Sang Prabu pada waktu itu sering tidak memenuhi kewajibannya karena
terlalu dipengaruhi dan dikendalikan oleh sang permaisuri. Oleh karena
itu dibuatlah barongan yang terbuat dari kulit macan gembong (harimau
Jawa) yang ditunggangi burung merak. Sang prabu dilambangkan sebagai
harimau sedangkan merak yang menungganginya melambangkan sang
permaisuri. Selain itu agar sindirannya tersebut aman, Ki Ageng
melindunginya dengan pasukan terlatih yang diperkuat dengan jajaran para
warok yang sakti mandraguna. Di
masa kekuasaan Adipati Batorokatong yang memerintah Ponorogo sekitar
500 tahun lalu, reog mulai berkembang menjadi kesenian rakyat.
Pendamping Adipati yang bernama Ki Ageng Mirah menggunakan reog untuk
mengembangkan kekuasaannya.
Reog
mengacu pada beberapa babad, Salah satunya adalah babad Kelana
Sewandana. Babad Klana Sewandana yang konon merupakan pakem asli seni
pertunjukan reog. Mirip kisah Bandung Bondowoso dalam legenda Lara
Jongrang, Babad Klono Sewondono juga berkisah tentang cinta seorang
raja, Sewondono dari Kerajaan Jenggala, yang hampir ditolak oleh Dewi
Sanggalangit dari Kerajaan Kediri. Sang putri meminta Sewondono untuk
memboyong seluruh isi hutan ke istana sebagai mas kawin. Demi memenuhi
permintaan sang putri, Sewandono harus mengalahkan penunggu hutan, Singa
Barong (dadak merak). Namun hal tersebut tentu saja tidak mudah. Para
warok, prajurit, dan patih dari Jenggala pun menjadi korban.
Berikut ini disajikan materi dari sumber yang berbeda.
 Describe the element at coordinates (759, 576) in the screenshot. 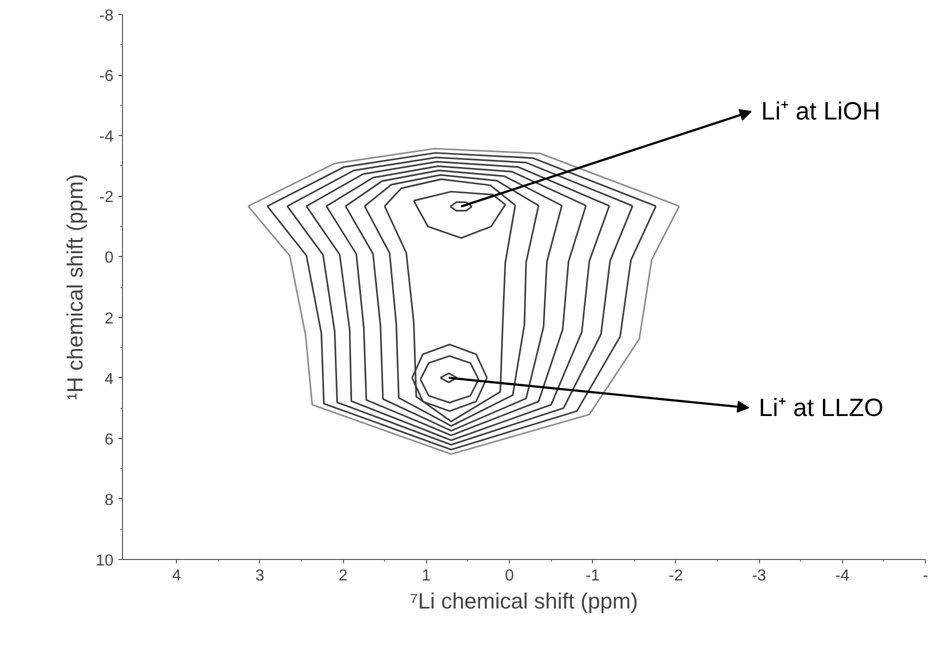

I see `x-tick-label: -3` at that location.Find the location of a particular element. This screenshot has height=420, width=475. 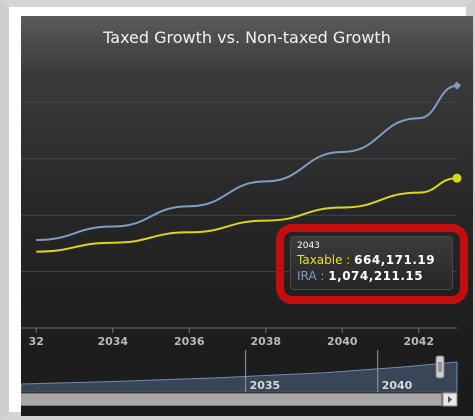

x-tick-label: 2040 is located at coordinates (342, 342).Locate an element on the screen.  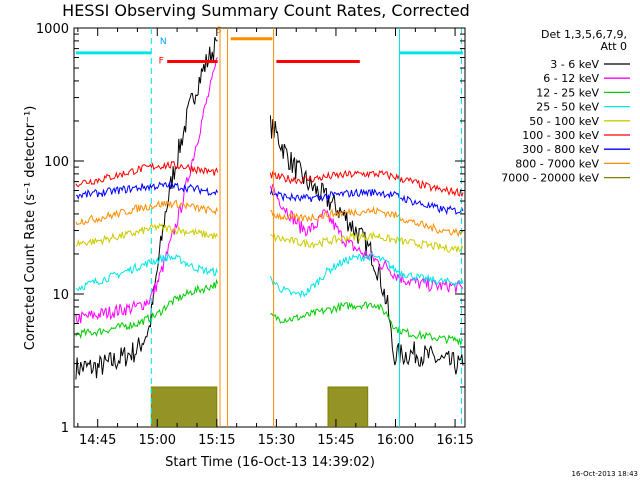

Bersenjatakan cemeti pusaka Samandiman, Sewondono turun sendiri ke
gelanggang dan mengalahkan Singobarong. Pertunjukan reog digambarkan
dengan tarian para prajurit yang tak cuma didominasi para pria tetapi
juga wanita, gerak bringasan para warok, serta gagah dan gebyar kostum
Sewandana, sang raja pencari cinta.
Versi
lain dalam Reyog Ponorogo mengambil kisah Panji. Ceritanya berkisar
tentang perjalanan Prabu Kelana Sewandana mencari gadis pujaannya,
ditemani prajurit berkuda dan patihnya yang setia, Pujangganong. Ketika
pilihan sang prabu jatuh pada putri Kediri, Dewi Sanggalangit, sang dewi
memberi syarat bahwa ia akan menerima cintanya apabila sang prabu
bersedia menciptakan sebuah kesenian baru. Dari situ terciptalah Reog
Ponorogo. Huruf-huruf reyog mewakili sebuah huruf depan kata-kata dalam tembang macapat Pocung yang berbunyi: Rasa kidung/ Ingwang sukma adiluhung/ Yang Widhi/ Olah kridaning Gusti/ Gelar gulung kersaning Kang Maha Kuasa. Unsur mistis merupakan kekuatan spiritual yang memberikan nafas pada kesenian Reyog Ponorogo.
Reog di masa sekarang
Seniman
Reyog Ponorogo lulusan sekolah-sekolah seni turut memberikan sentuhan
pada perkembangan tari reog ponorogo. Mahasiswa sekolah seni
memperkenalkan estetika seni panggung dan gerakan-gerakan koreografis,
maka jadilah reog ponorogo dengan format festival seperti sekarang. Ada
alur cerita, urut-urutan siapa yang tampil lebih dulu, yaitu Warok,
kemudian jatilan, Bujangganong, Klana Sewandana, barulah Barongan atau
Dadak Merak di bagian akhir. Saat salah satu unsur tersebut beraksi,
unsur lain ikut bergerak atau menari meski tidak menonjol. Beberapa
tahun yang lalu Yayasan Reyog Ponorogo memprakarsai berdirinya Paguyuban
Reyog Nusantara yang anggotanya terdiri atas grup-grup reog dari
berbagai daerah di Indonesia yang pernah ambil bagian dalam Festival
Reyog Nasional. Reog ponorogo menjadi sangat terbuka akan pengayaan dan
perubahan ragam geraknyaBarongan (Dadak merak) merupakan peralatan tari yang paling dominan dalam kesenian Reyog Ponorogo. Bagian-bagiannya antara lain; Kepala Harimau (caplokan), terbuat dari kerangka kayu, bambu, rotan ditutup dengan kulit Harimau Gembong. Dadak merak, kerangka terbuat dari bambu dan rotan sebagai tempat menata bulu merak untuk menggambarkan seekor merak sedang mengembangkan bulunya dan menggigit untaian manik - manik (tasbih). Krakap terbuat dari kain beludru warna hitam disulam dengan monte, merupakan aksesoris dan tempat menuliskan identitas group reyog. Dadak merak ini berukuran panjang sekitar 2,25 meter, lebar sekitar 2,30 meter, dan beratnya hampir 50 kilogram.